Let's Talk About Lambda Functions!

Bryan Olson fakeaddress at nowhere.org
Thu Aug 1 22:58:11 EDT 2002


James J. Besemer wrote:
 > Ian Bicking wrote:
 >
 >
 >>>Decades before anyone implemented a programming language, Alonzo Church
 >>>boiled all the control structures down to just one: lambda.

Actually Ian Bicking did not write that.  I did.

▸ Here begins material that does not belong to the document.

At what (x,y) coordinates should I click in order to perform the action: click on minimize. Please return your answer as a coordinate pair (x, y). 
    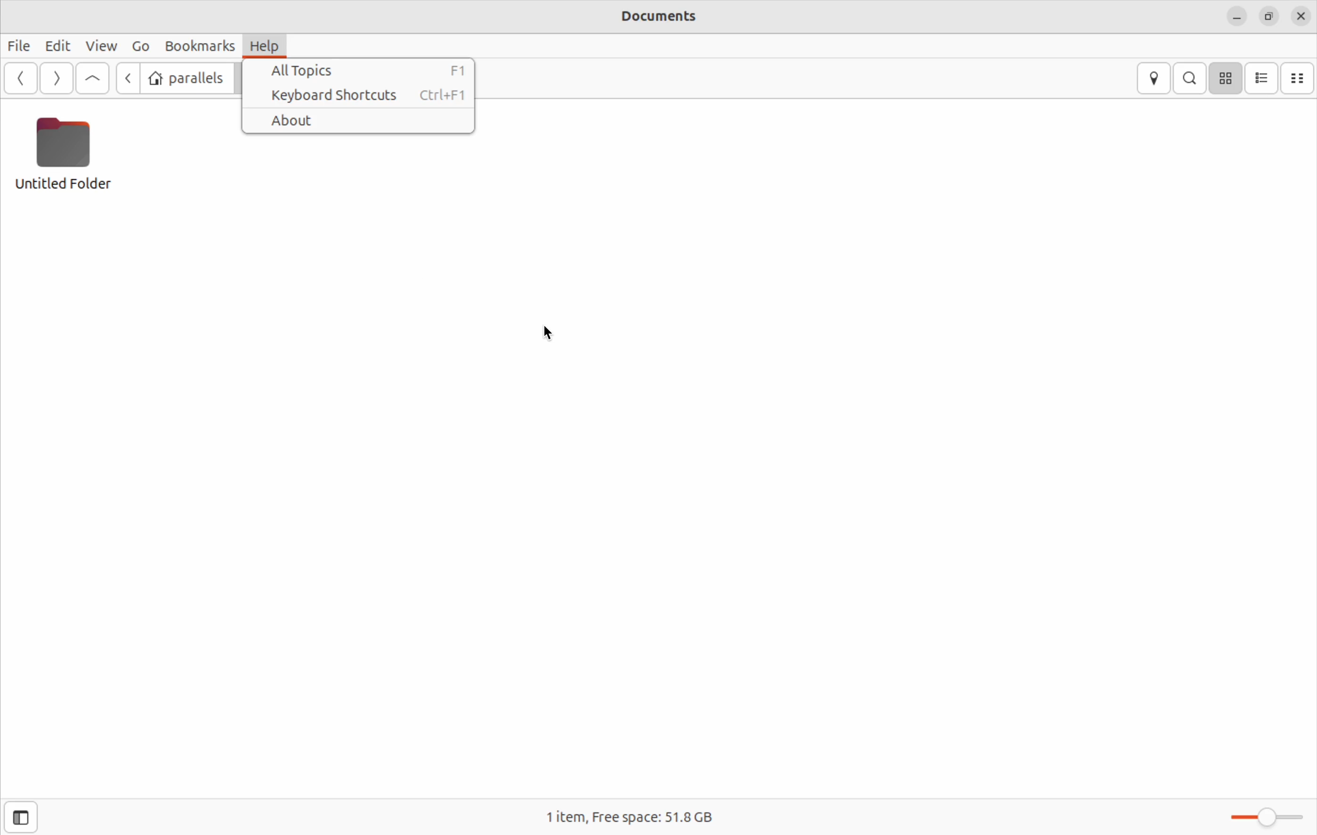
    Looking at the image, I should click on (1236, 15).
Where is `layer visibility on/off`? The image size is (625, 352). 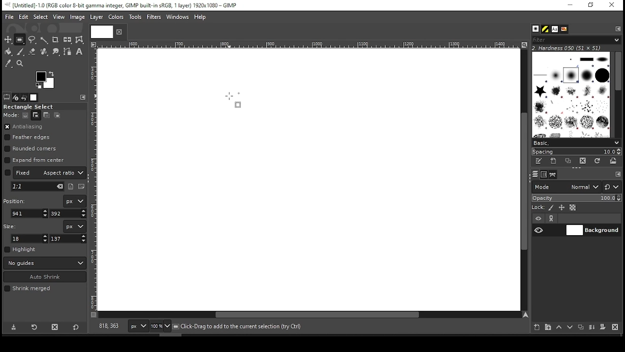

 > Lambda and the Lambda Calculus have nothing to
 > do with "control structures," per se.  The lambda
 > notation itself allowed the definition of True and False,
 > predicates and a conditional expression, the value of
 > which is one of two sub expressions based on a
 > governing predicate.  Technically, however, there's
 > no 'control,' as everything was evaluated, even the
 > sub expression that was discarded.  There is no looping
 > either, only recursive applications of lambda.

That strikes me as failure to abstract.  Lambda can emulate any of the
control structures, and the control structures can all be described as
functions from states to states.

 > Smalltalk's "blocks" are more powerful than Python's
 > Lambda and even Church's Lambda notation.

The lambda calculus is equal in power to the Turing machine.  In the
important sense, no implementable language is more powerful.